Assigned task 1:
Give the lines of the records from the one containing "The width and" through the end of the records, inclusive, as a JSON list of strings with one string per line and blank lines omitted. Leave the pictures out of the answer.
=== Given passage ===
I saved the classification results as CSV files to plot them in R. 

In [25]:

# Rename new columns  

asian_lp_data = pd.DataFrame(asian_lp_full).rename(columns = {0:'labeled_linked_progress'})
asian_lh_data = pd.DataFrame(asian_lh_full).rename(columns = {0:'labeled_linked_hurt'})
black_lp_data = pd.DataFrame(black_lp_full).rename(columns = {0:'labeled_linked_progress'})
black_lh_data = pd.DataFrame(black_lh_full).rename(columns = {0:'labeled_linked_hurt'})

# Save data 

asian_lp_data.to_csv("/home/jae/content-analysis-for-evaluating-ML-performances/processed_data/asian_lp_data.csv")
=== Records for the exercise ===
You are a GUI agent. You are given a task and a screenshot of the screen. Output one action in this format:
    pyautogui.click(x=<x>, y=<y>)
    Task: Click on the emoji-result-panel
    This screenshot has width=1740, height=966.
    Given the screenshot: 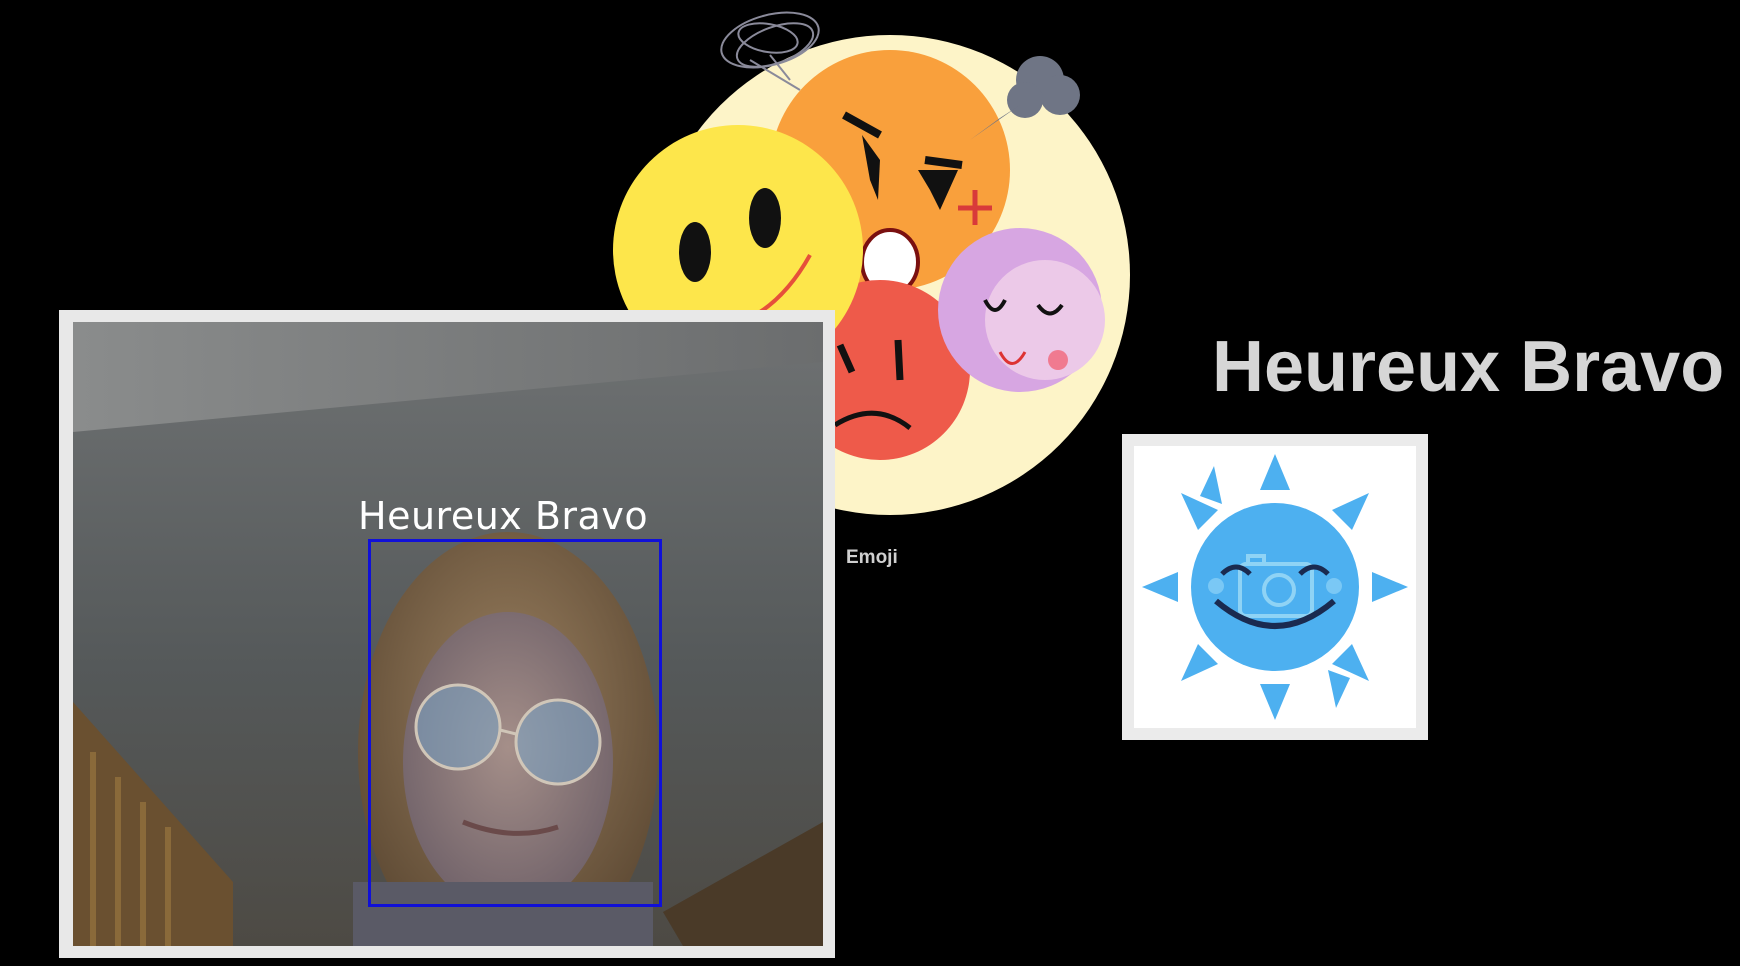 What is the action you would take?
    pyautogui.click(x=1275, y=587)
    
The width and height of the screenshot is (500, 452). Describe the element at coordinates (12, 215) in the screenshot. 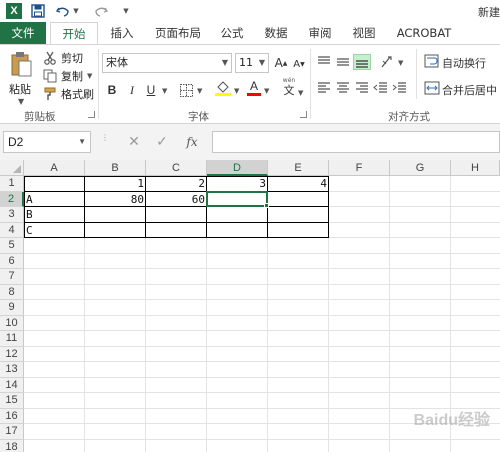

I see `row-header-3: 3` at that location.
===
Assigned task 2:
Take the walkthrough on saving classification results as CSV files further, starting from where it stops.

Answer box 1:
[
  "The width and height of the screenshot is (500, 452). Describe the element at coordinates (12, 215) in the screenshot. ",
  "I see `row-header-3: 3` at that location."
]

Answer box 2:
asian_lh_data.to_csv("/home/jae/content-analysis-for-evaluating-ML-performances/processed_data/asian_lh_data.csv")
black_lp_data.to_csv("/home/jae/content-analysis-for-evaluating-ML-performances/processed_data/black_lp_data.csv")
black_lh_data.to_csv("/home/jae/content-analysis-for-evaluating-ML-performances/processed_data/black_lh_data.csv")

This is what the final data looks like.

In [26]:
asian_lp_data.head()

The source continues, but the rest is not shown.